By Lawrence White and Selena Li
HONG KONG/LONDON (Reuters) -Standard Chartered (StanChart) on Thursday said third-quarter pre-tax profit fell by a third, much worse than analysts had expected, as it took a nearly $1 billion hit from its exposure to China’s real estate and banking sectors.
StanChart, which earns most of its revenue in Asia, said statutory pretax profit for the third quarter of this year fell to $633 million.
That compared with $996 million a year earlier and the $1.41 billion average of 16 analyst estimates compiled by the bank.
Credit impairment charges rose by $62 million from the same period a year prior to $294 million, as the bank took a $186 million charge related to China’s troubled commercial real estate market.
The bank also took a $700 million hit from its stake in China Bohai Bank, which it said reflected subdued earnings at the lender and the challenging economic backdrop.

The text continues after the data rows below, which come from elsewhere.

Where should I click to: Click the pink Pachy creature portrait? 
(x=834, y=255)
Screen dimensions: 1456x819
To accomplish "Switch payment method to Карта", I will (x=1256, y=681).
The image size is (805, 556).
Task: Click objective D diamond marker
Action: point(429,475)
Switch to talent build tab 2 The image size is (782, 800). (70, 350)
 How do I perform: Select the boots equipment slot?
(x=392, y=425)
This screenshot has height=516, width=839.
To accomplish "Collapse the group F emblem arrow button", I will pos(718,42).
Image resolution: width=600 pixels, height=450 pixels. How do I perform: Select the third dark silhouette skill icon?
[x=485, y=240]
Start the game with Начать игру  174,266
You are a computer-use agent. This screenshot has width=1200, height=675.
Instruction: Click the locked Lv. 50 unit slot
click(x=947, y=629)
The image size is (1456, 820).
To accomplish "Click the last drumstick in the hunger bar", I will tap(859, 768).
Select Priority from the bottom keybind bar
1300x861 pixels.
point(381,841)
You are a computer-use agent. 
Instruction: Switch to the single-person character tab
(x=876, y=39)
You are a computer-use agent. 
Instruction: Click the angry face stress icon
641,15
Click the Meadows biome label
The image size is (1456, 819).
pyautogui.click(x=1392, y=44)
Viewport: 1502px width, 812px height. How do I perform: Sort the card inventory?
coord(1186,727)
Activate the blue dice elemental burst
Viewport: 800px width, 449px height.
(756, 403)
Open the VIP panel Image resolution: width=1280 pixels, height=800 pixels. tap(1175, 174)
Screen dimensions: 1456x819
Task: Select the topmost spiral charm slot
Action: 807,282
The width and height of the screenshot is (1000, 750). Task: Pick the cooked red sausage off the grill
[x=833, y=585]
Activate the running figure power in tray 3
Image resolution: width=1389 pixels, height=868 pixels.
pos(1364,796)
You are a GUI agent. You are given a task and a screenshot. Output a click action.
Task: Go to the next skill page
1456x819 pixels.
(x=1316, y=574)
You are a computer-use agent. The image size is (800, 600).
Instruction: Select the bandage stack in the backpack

Its total China real estate exposure stood at $2.7 billion, down $200 million from the previous quarter.
The Chinese economy, despite a raft of government easing measures, remains fragile as crisis in its property market deepens with high-profile debt-repayment defaults and the absence of state support.
Domestic banking peers have reported margin squeeze amid downward pressure while foreign banks, with smaller exposure, now have started to take the fuller blow as sentiment worsens.
StanChart said it remains confident of hitting its returns on tangible equity targets of 10% this year and 11% in 2024, but downgraded some of its other performance forecasts for the year.
Net interest margin, a measure of return on lending, will now “approach” 1.7 percentage points rather than be “around” that level, it said.
Income in the bank’s Financial Markets trading division fell 8% in the third quarter compared to the same period a year earlier, as falling market volatility reduced clients’ appetite for trading in products related to interest rates, commodities and foreign exchange in particular.